Bulletproof Jackets Made Of Graphenetechi
The man has desired protective and comfortable body armor since centuries. Starting with rudimentary armor made from bones and leather, the use of the stronger but heavier bronze, iron and steel has helped advance the armor technology today. However, the current personnel ballistic armor, such as the bulletproof vests and bulletproof jackets, of today offer significant protection but are noticeably bulkier.
Experienced personnel from various law enforcement agencies and armed forces that require using ballistic armor in real-life situations voice a desire to have a body armor which is not only more reliable but also lighter and more convenient for swift movements in the field.
Graphene – The Wonder Material
Graphene has been called the wonder material ever since it discovered in 2003 and scientists began to know the remarkable properties stored within it.
Although graphite had been known to us for quite some time now, when University of Manchester scientists in 2003 synthesized graphene, it revolutionized material technology forever.
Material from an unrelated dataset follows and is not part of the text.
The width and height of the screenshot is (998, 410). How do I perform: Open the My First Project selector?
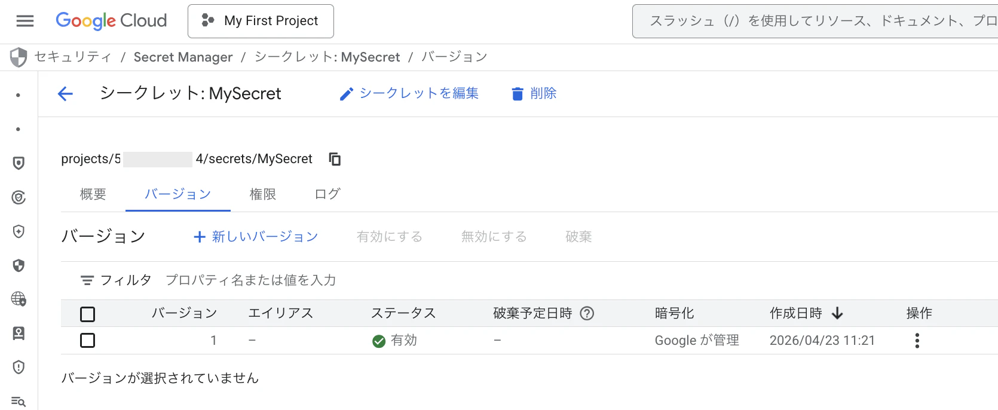click(x=261, y=21)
The discovery of graphene has often compared with the invention of steel which ushered in the Industrial Revolution all across the globe.
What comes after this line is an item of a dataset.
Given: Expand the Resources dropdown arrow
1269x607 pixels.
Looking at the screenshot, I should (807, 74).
Graphene derived from graphite layers through rigorous yet careful synthesizing processes in specialized laboratories. A graphene is a form of carbon which is composed of only a single layer of carbon atoms which attached in a way which forms a hexagonal lattice.
Each carbon atom in graphene shares a strong sp2 hybridized bond with three other carbon atoms closest to itself. This leaves an individual electron free to move across the single-layered sheet of graphene. This intricate structure allows graphene to possess remarkable electronic, thermal, optical and mechanical properties, which are unmatched by any other material is known to man.
Some of the most astonishing properties of graphene result in making graphene:
- Most durable material known to man with a tensile strength which is an astonishing 200 times of that of conventional industrial-grade steel that we use today.
- An ideal conductor of electricity as the free electron can transport smoothly over the single-layered lattice structure.
- An excellent conductor of heat energy as the electrical properties and its unique atomic structure allows free movement of electrons throughout its surface area.
- Able to effectively dissipate kinetic energy 10 times better than industrial steel.
- Almost intangible and completely transparent, thanks to the single-layered carbon atom structure.
Revolutionizing Bulletproof Jackets with Graphene
Having reliable, lightweight and convenient personal body armor is one of the most significant demands in the armed forces and various government and law enforcement agencies all across the world. Recent research into the impact-study of graphene can prove to be the answer to the dilemma of balancing protection level and the weight of body armor, which is plaguing the body armor industry today.
Ever since its discovery, intense research has been going on to study the electronic, thermal, optical and other properties of graphene. It was only recently a duo of research scientists have carried out studies that prove graphene could prove twice as severe as diamond and used effectively in designing and developing extremely lightweight, flexible and convenient personal body armor, such as bulletproof jackets.
The researchers, material scientist Edwin Thomas from Rice University and assistant professor, Jae-Hwang Lee of the University of Massachusetts in Amherst, carried out intensive testing on graphene to study the effects of high-velocity ballistics, such as bullets.
Results of Research for Using Graphene in Bulletproof Jackets
The two scientists developed an impact test which involves using small sheets of graphene and subjecting the graphene sheets to impact through a process called LIPIT (Laser-Induced Projectile Impact Test).
As only the graphene sheet is unable to withstand the impact of traditional ballistics directly without tearing apart, the scientists used an innovative technique which allows shooting ‘ micro-bullets ’ at the graphene sheets using laser energy.
This pioneering testing method works by pushing small spheres away from the opposing end of an absorbing gold sheet at incredible speeds. This laser-based process can launch micro-projectiles at the graphene sheets with speed reaching an immense 3 km/sec, or 1.9 miles/sec, which is remarkably faster than the bullet’s velocity fired from an AK-47 assault rifle.
For this impact study, the research team used numerous graphene sheets of varying thickness, ranging between 10 nanometers to 100 nanometers, many times thinner than conventional paper.
By using high-speed photography technology, the team was able to launch projectiles at incredible speeds and discovered that two layers (sheets) of graphene combined provide effective impact-resistance. The study showed that graphene was able to distribute the stress from the projectile’s impact at an incredible 7,217 feet/sec (2,200 meters/sec), which is over six times faster than the speed of sound.
What the study proved was that graphene is incredibly stiff and strong and yet also extremely flexible, making it ideal for use in bulletproof jackets in the near future.